Sherry estaba menos arisca y me enviaba algunas miradas de simpatía, eso al menos sentí por un momento, porque toda mi atención y la de mis colegas la captaban los pechos y extremidades de Hanna al ritmo de la música.

— Paniagua – me decía Juanca - ¿oyó su voz? Es la más sensual del mundo.

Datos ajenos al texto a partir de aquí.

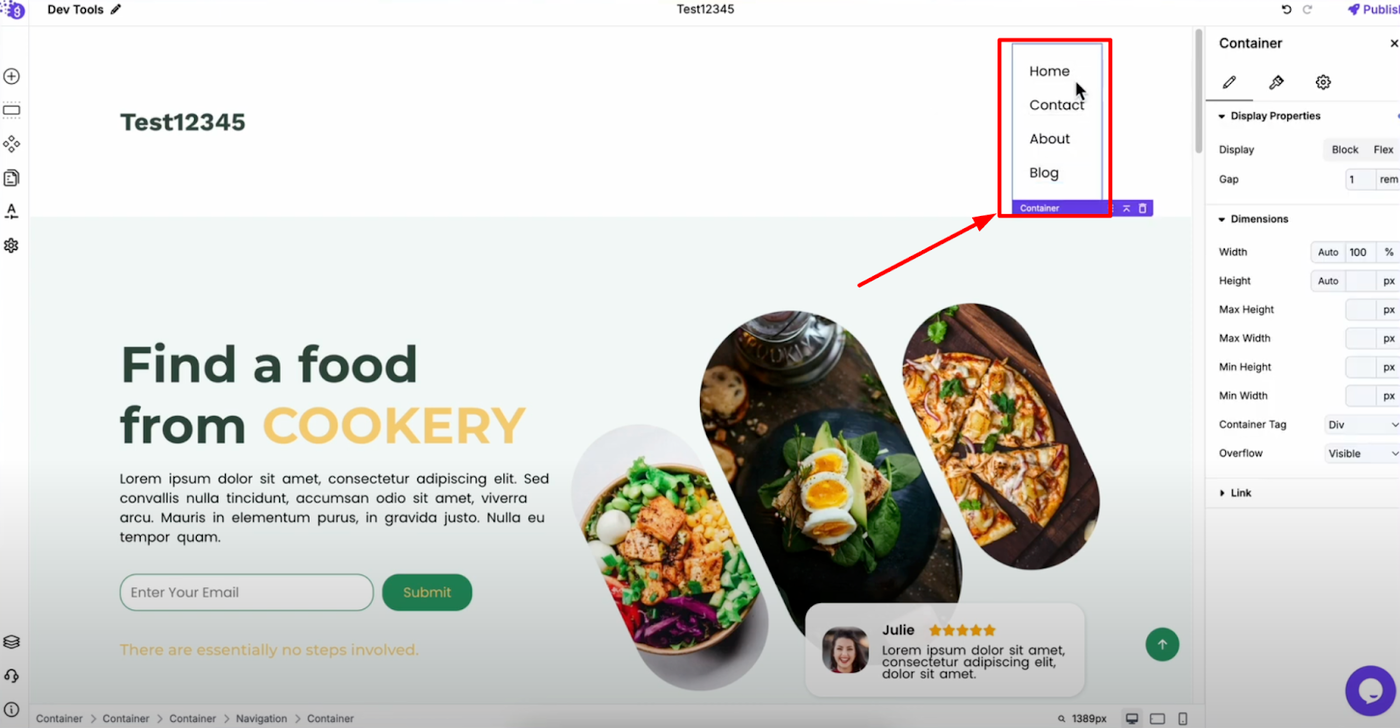Rename project with pencil icon
The width and height of the screenshot is (1400, 728).
[116, 9]
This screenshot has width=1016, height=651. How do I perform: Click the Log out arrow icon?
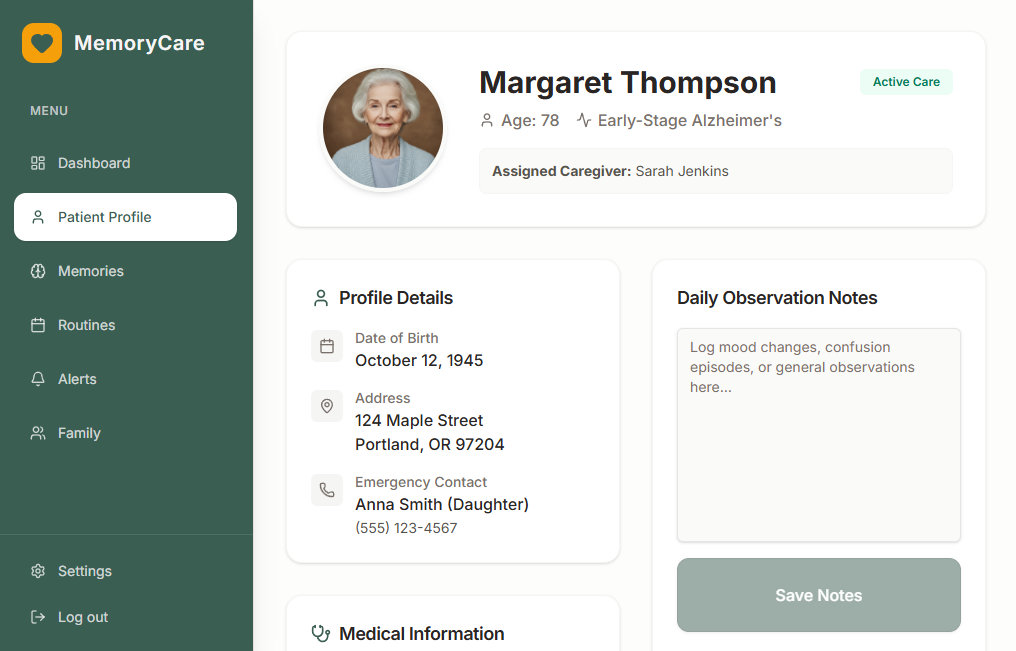38,617
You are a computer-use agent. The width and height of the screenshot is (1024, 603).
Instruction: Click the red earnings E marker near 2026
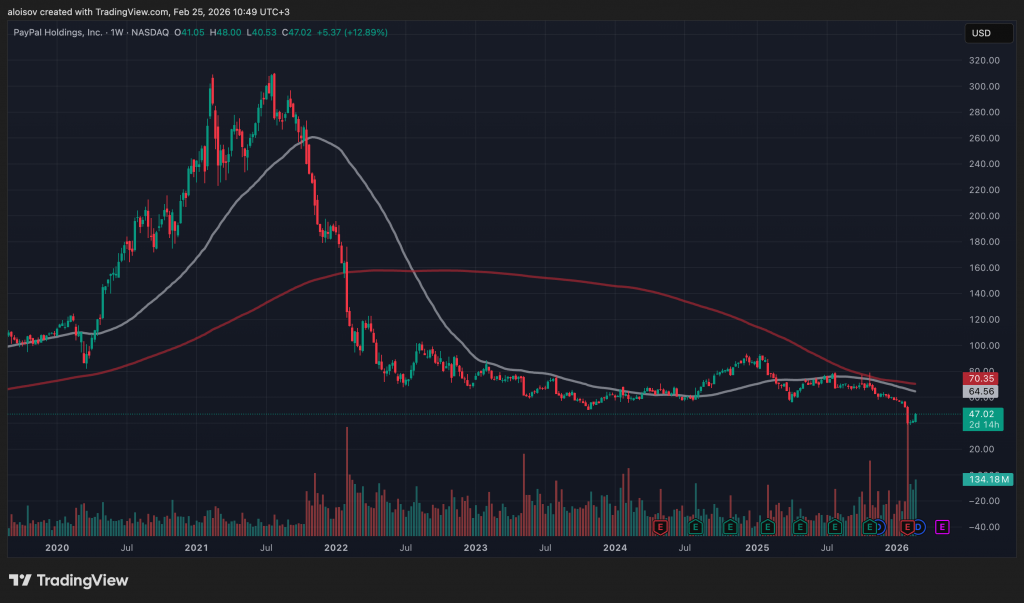(x=908, y=526)
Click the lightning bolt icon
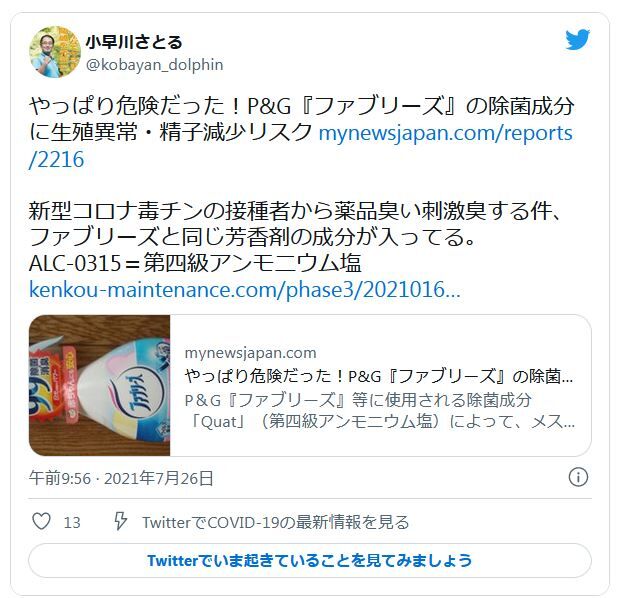 [x=120, y=521]
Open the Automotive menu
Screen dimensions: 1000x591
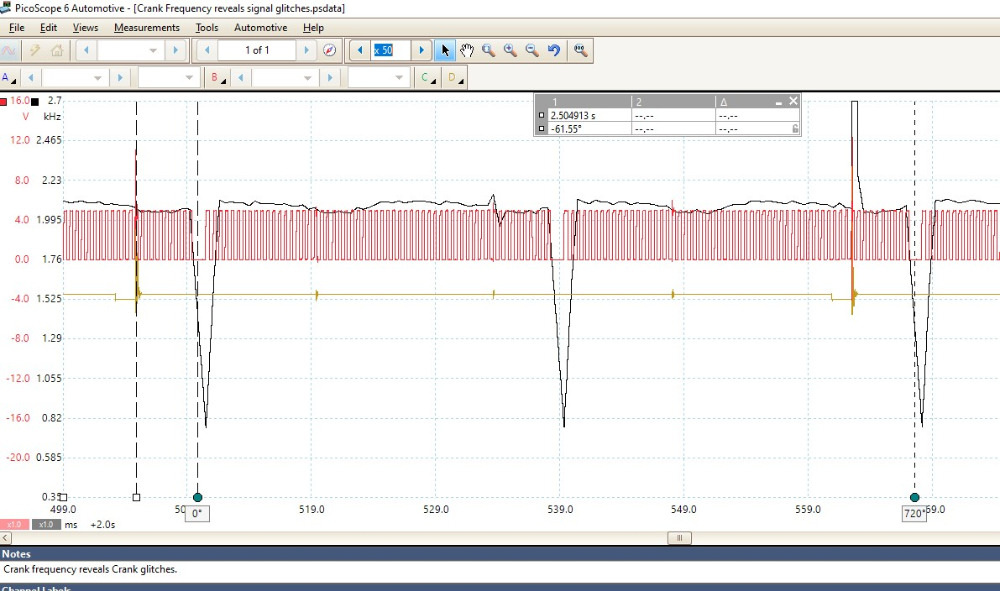260,28
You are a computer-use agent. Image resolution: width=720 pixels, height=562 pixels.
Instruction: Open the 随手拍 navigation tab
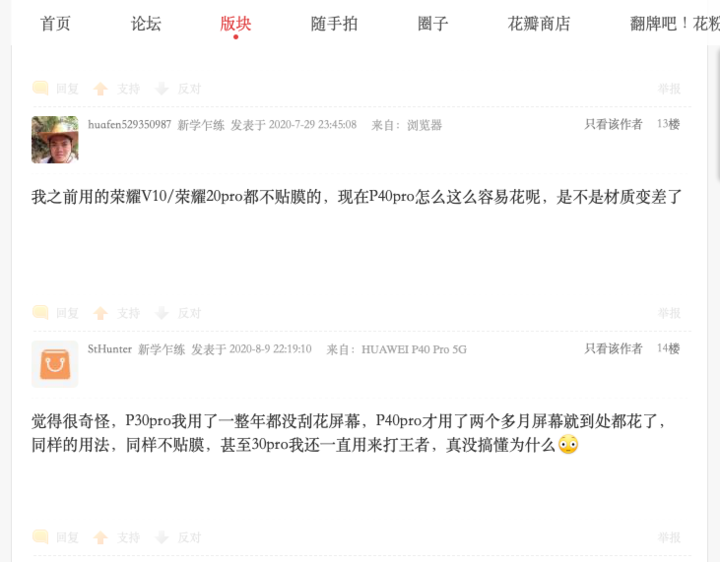(x=334, y=23)
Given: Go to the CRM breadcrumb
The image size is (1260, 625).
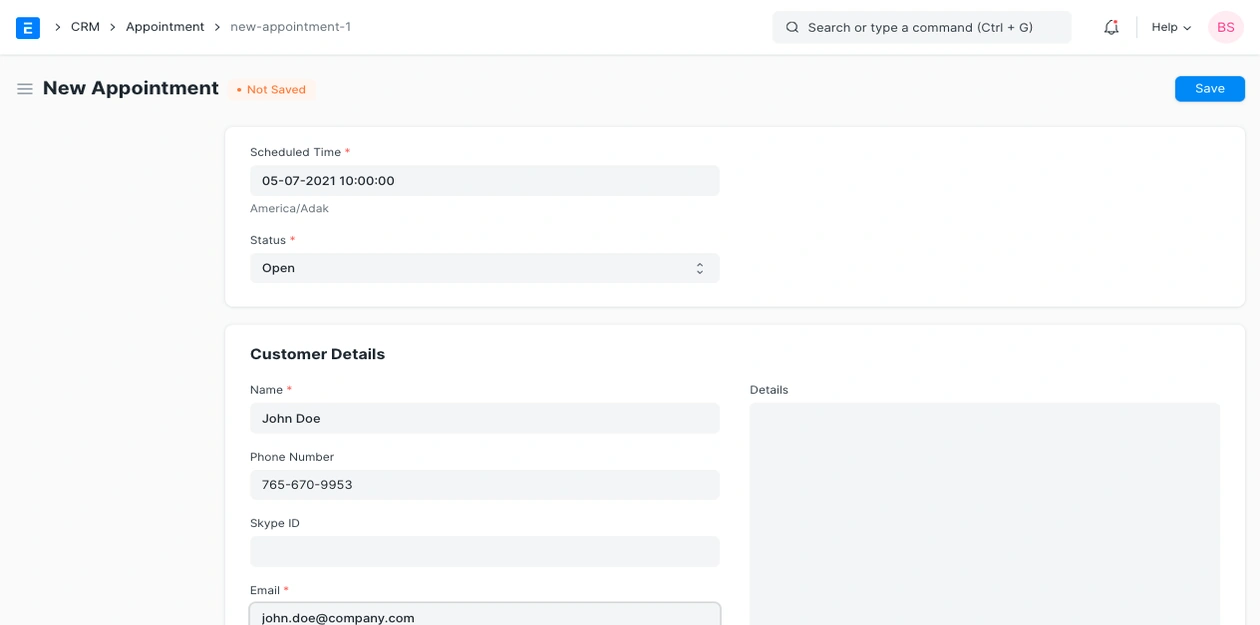Looking at the screenshot, I should point(85,27).

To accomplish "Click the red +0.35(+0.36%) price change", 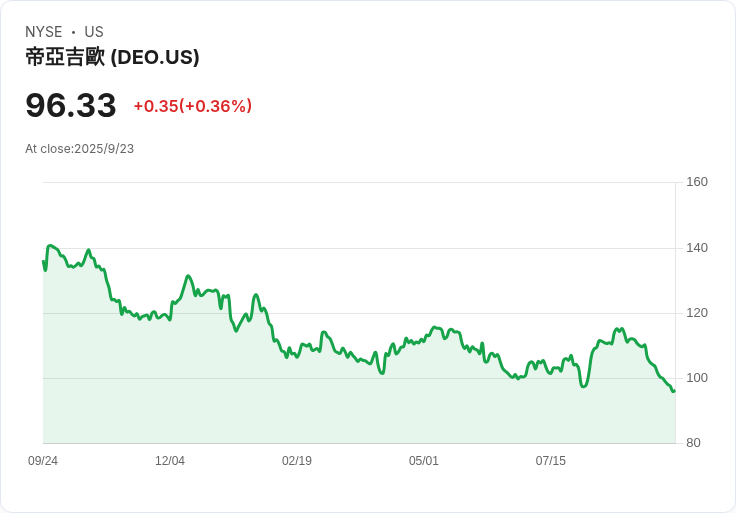I will point(192,106).
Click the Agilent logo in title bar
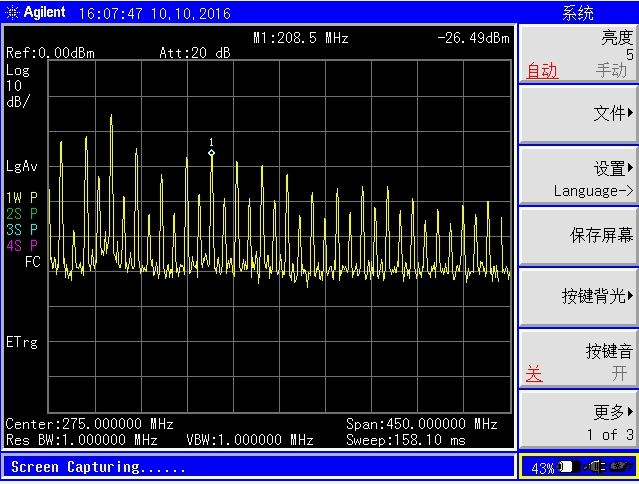Viewport: 639px width, 484px height. pos(36,13)
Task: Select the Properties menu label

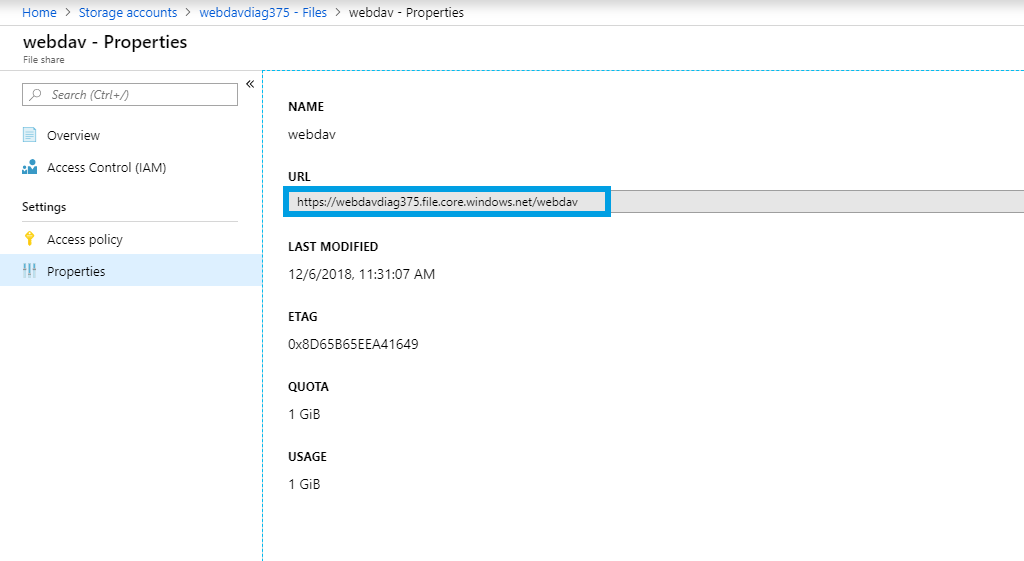Action: pyautogui.click(x=76, y=271)
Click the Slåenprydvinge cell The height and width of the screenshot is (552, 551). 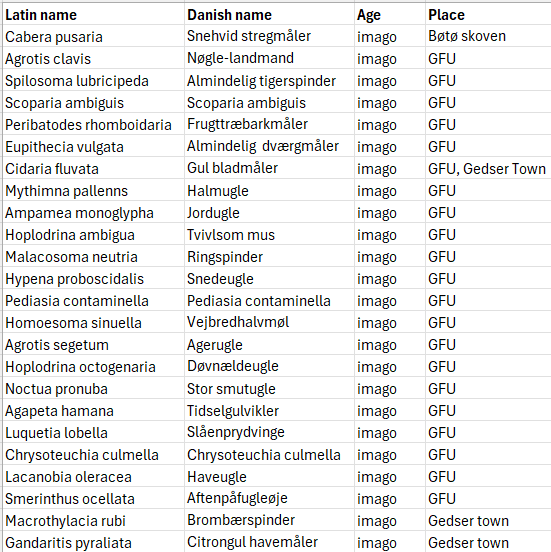click(x=269, y=432)
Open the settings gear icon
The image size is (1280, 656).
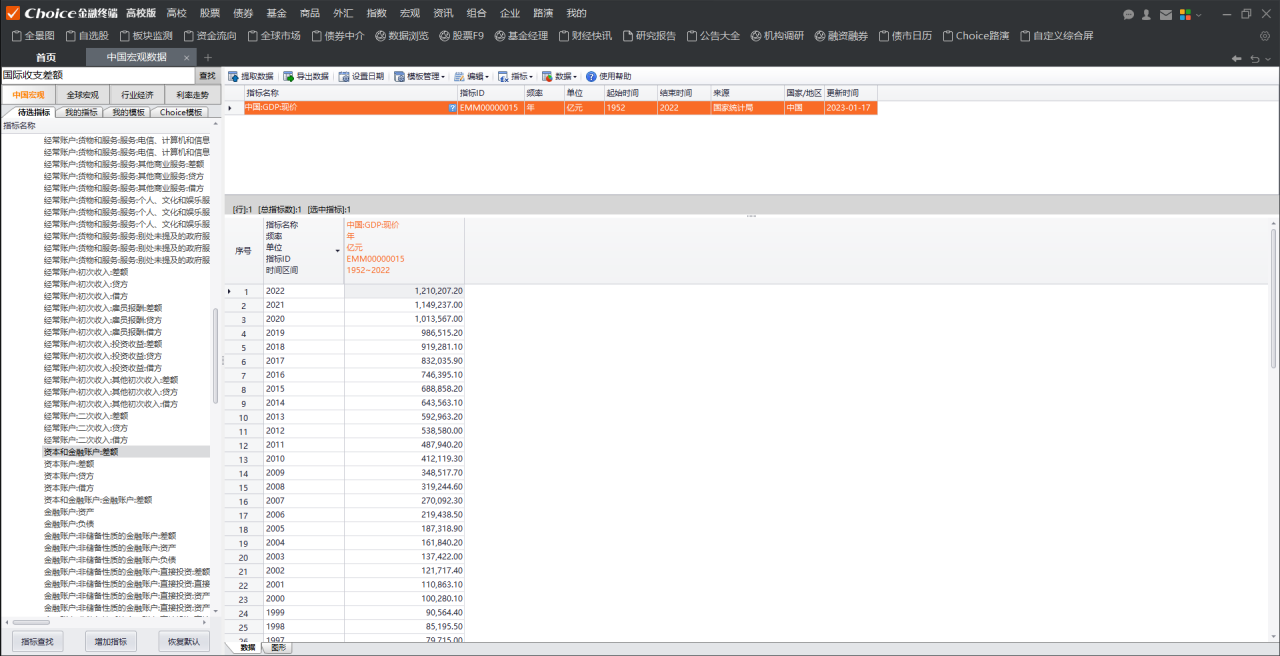pos(1264,36)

Creo que durante los ires y venires de Hanna en la pista se formó un acuerdo tácito entre nosotros para comprar cuanta champaña nos quisiera vender el local y abandonarnos al juego que planteaban las muchachas, dejando a un lado las becas, echando mano a los ahorros y al medio que estuviera al alcance para vivir ese miércoles como la iniciación a un nuevo culto a St. Pauli y sus devotas hijas. Pero fue sólo un instante, una evanescencia de irracionalidad compartida que nació y murió con las estudiadas contorsiones de la rubia, quien tras dar varias vueltas sobre el escenario cayó acostada frente a nuestra mesa con la idea de ejecutar un finale idéntico al de Sherry. Sin embargo, aún traía puestas las bragas. Segundos después de quitárselas, estábamos dando las gracias en la caja, pagando nuestras cervezas y volviendo al invierno acuoso de Hamburgo para no volver jamás a la Reeperbahn y dedicarnos a perseguir niñas bien en la Mönckebergstrasse o en las fiestas de la Uni. Hanna era un transexual con varias operaciones quirúrgicas pendientes.